SHORT TASK
Rewrite the records below with every "label" changed to "tag", keeping everything else the same.

(Element and text position records)
++++
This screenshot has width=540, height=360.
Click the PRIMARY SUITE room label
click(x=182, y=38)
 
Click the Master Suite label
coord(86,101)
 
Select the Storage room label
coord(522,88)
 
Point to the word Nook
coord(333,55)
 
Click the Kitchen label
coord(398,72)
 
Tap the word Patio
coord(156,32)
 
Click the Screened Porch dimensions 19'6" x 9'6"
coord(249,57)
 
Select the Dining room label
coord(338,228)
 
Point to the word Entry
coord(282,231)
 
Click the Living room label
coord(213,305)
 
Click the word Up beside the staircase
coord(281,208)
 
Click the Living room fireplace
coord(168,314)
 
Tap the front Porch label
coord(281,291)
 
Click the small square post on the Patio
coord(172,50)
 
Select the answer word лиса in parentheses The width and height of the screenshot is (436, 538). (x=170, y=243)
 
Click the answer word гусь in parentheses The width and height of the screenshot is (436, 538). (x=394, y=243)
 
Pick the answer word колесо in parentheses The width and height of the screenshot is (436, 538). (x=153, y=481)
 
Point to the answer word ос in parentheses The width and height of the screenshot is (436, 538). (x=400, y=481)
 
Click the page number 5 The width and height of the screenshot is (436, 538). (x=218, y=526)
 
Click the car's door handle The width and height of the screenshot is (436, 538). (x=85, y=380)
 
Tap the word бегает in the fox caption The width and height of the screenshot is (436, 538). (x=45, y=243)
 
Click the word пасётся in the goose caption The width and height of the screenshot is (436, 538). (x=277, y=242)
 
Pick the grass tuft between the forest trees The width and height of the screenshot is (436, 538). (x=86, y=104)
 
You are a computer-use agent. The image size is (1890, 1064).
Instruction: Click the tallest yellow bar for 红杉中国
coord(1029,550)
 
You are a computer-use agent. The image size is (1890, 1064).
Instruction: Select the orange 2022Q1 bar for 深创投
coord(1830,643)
++++
FINAL RESULT
This screenshot has width=540, height=360.
Click the PRIMARY SUITE room tag
click(x=182, y=38)
 
Click the Master Suite tag
coord(86,101)
 
Select the Storage room tag
coord(522,88)
 
Point to the word Nook
coord(333,55)
 
Click the Kitchen tag
coord(398,72)
 
Tap the word Patio
coord(156,32)
 
Click the Screened Porch dimensions 19'6" x 9'6"
coord(249,57)
 
Select the Dining room tag
coord(338,228)
 
Point to the word Entry
coord(282,231)
 
Click the Living room tag
coord(213,305)
 
Click the word Up beside the staircase
coord(281,208)
 
Click the Living room fireplace
coord(168,314)
 
Tap the front Porch tag
coord(281,291)
 
Click the small square post on the Patio
coord(172,50)
 
Select the answer word лиса in parentheses The width and height of the screenshot is (436, 538). (x=170, y=243)
 
Click the answer word гусь in parentheses The width and height of the screenshot is (436, 538). (x=394, y=243)
 
Pick the answer word колесо in parentheses The width and height of the screenshot is (436, 538). (x=153, y=481)
 
Point to the answer word ос in parentheses The width and height of the screenshot is (436, 538). (x=400, y=481)
 
Click the page number 5 The width and height of the screenshot is (436, 538). (x=218, y=526)
 
Click the car's door handle The width and height of the screenshot is (436, 538). (x=85, y=380)
 
Tap the word бегает in the fox caption The width and height of the screenshot is (436, 538). (x=45, y=243)
 
Click the word пасётся in the goose caption The width and height of the screenshot is (436, 538). (x=277, y=242)
 
Pick the grass tuft between the forest trees The width and height of the screenshot is (436, 538). (x=86, y=104)
 
You are a computer-use agent. The image size is (1890, 1064).
Instruction: Click the tallest yellow bar for 红杉中国
coord(1029,550)
 
You are a computer-use agent. The image size is (1890, 1064).
Instruction: Select the orange 2022Q1 bar for 深创投
coord(1830,643)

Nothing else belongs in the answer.